## Assignment
On how many lines of the data below does the word "screenshot" appear? Reply with the number only.

## Dataset records
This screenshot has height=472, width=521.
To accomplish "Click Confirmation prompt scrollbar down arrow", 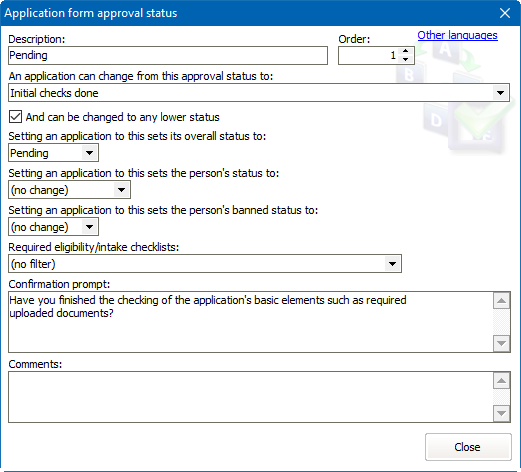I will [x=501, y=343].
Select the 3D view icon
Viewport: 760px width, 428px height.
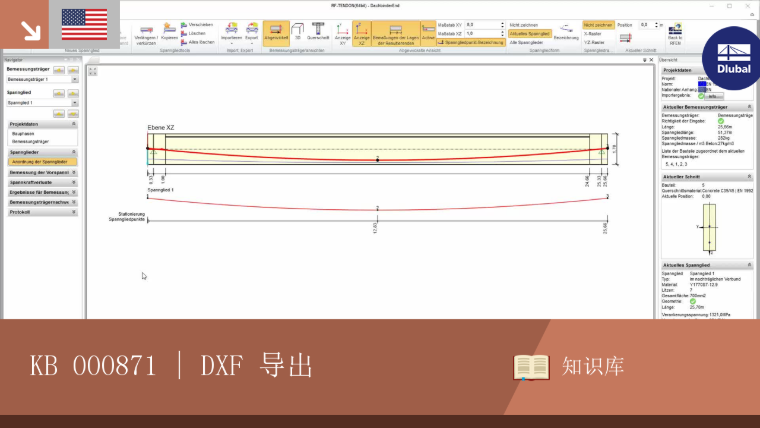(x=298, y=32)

==

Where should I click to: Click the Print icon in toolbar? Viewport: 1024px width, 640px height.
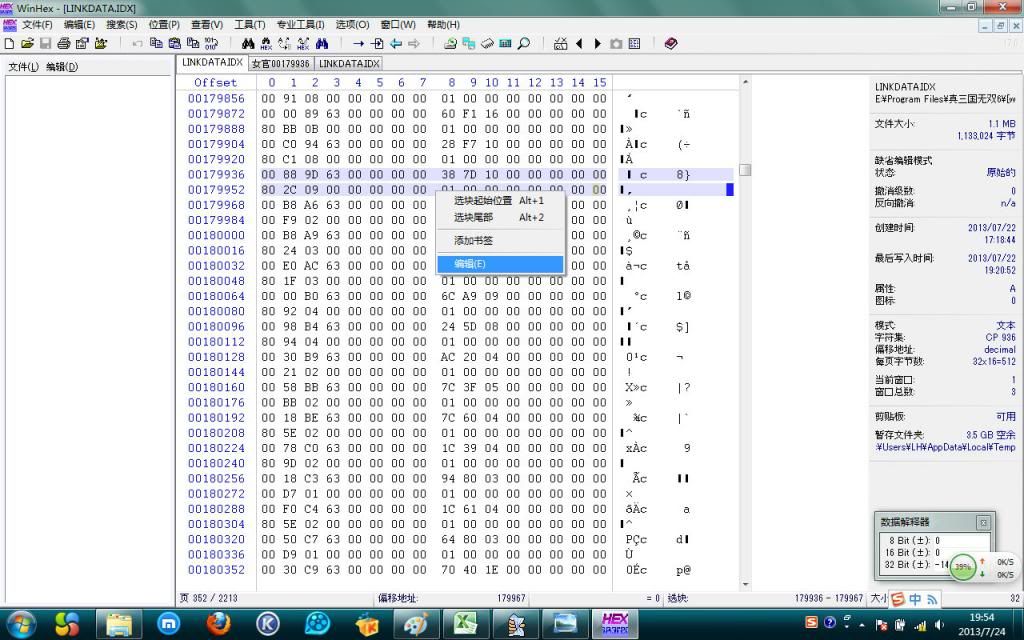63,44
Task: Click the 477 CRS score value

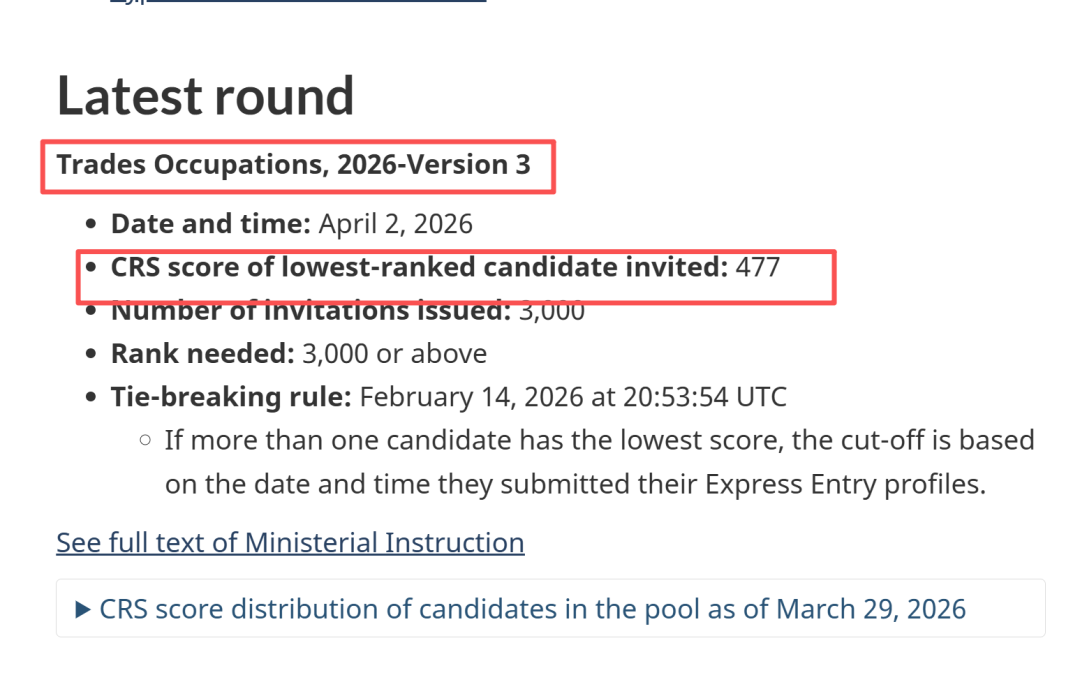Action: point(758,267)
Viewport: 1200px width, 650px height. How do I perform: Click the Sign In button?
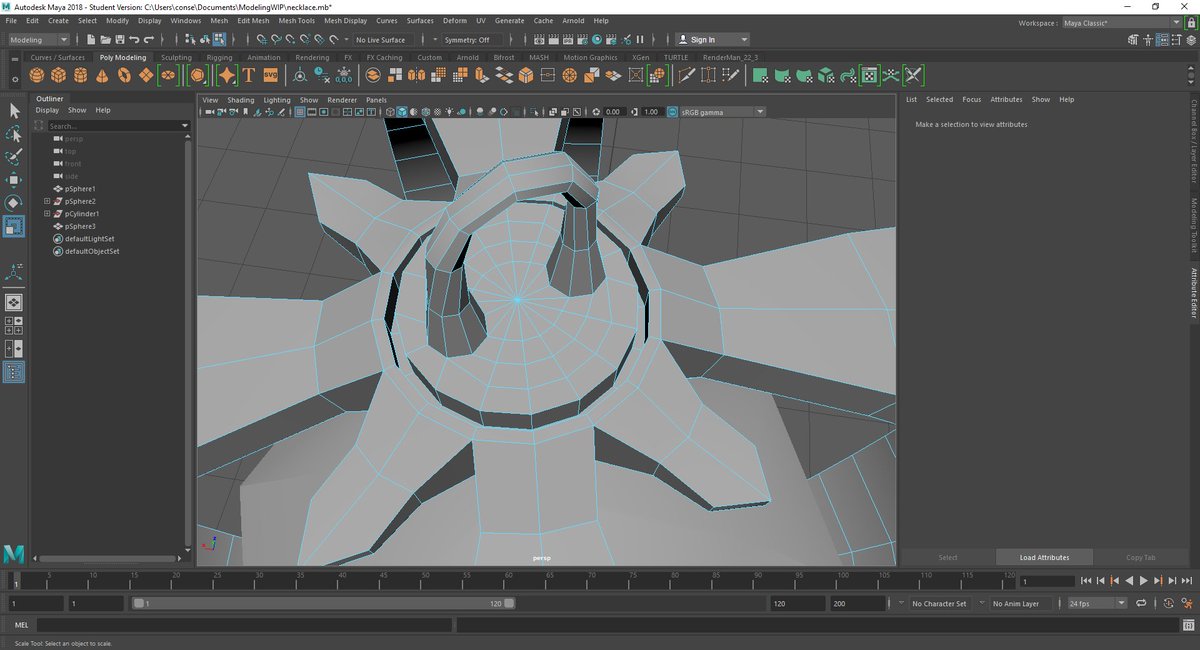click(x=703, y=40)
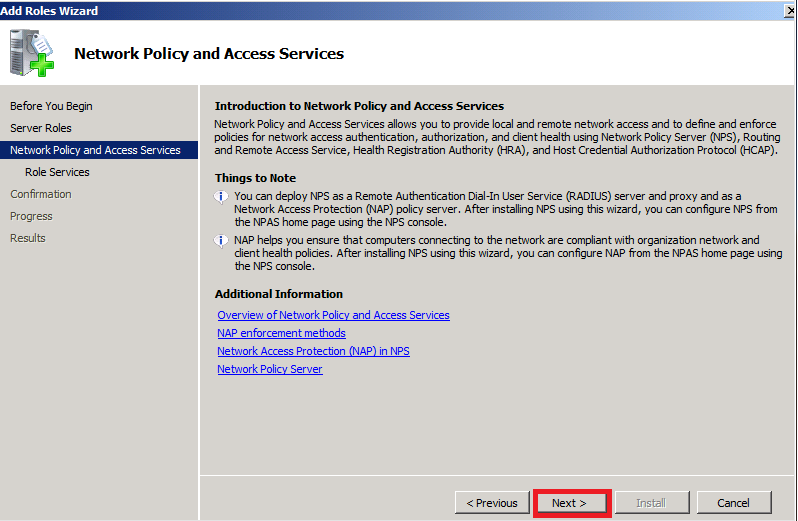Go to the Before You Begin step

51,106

--

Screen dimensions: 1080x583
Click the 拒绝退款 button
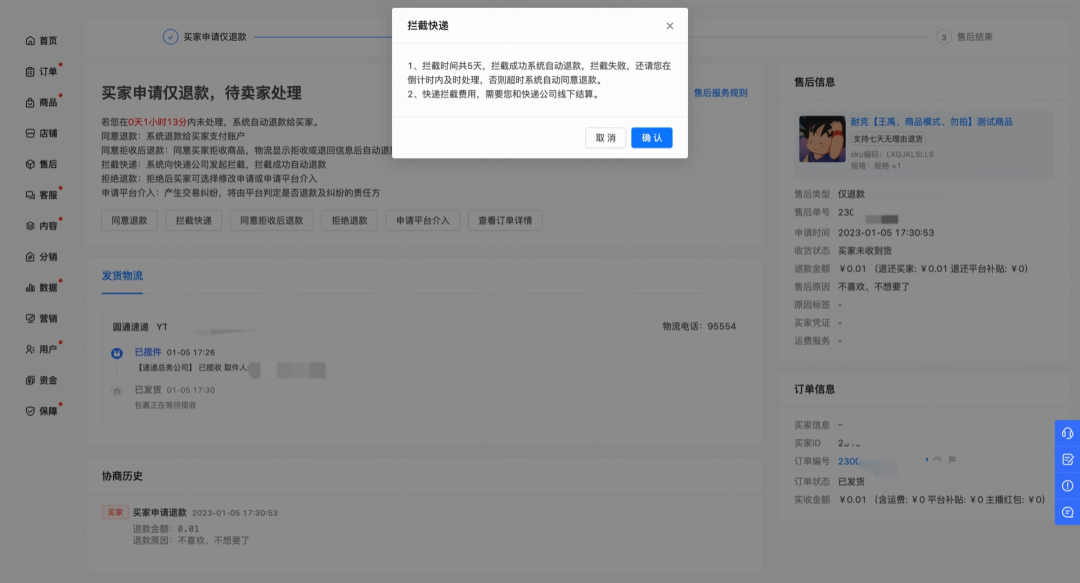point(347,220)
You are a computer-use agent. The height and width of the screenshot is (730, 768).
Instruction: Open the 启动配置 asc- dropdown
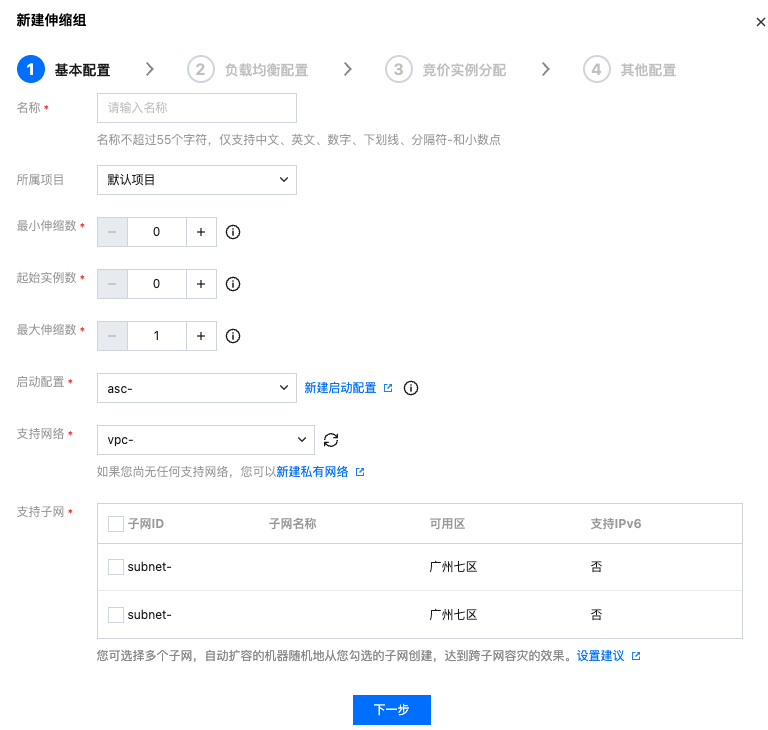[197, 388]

## Response to this task
2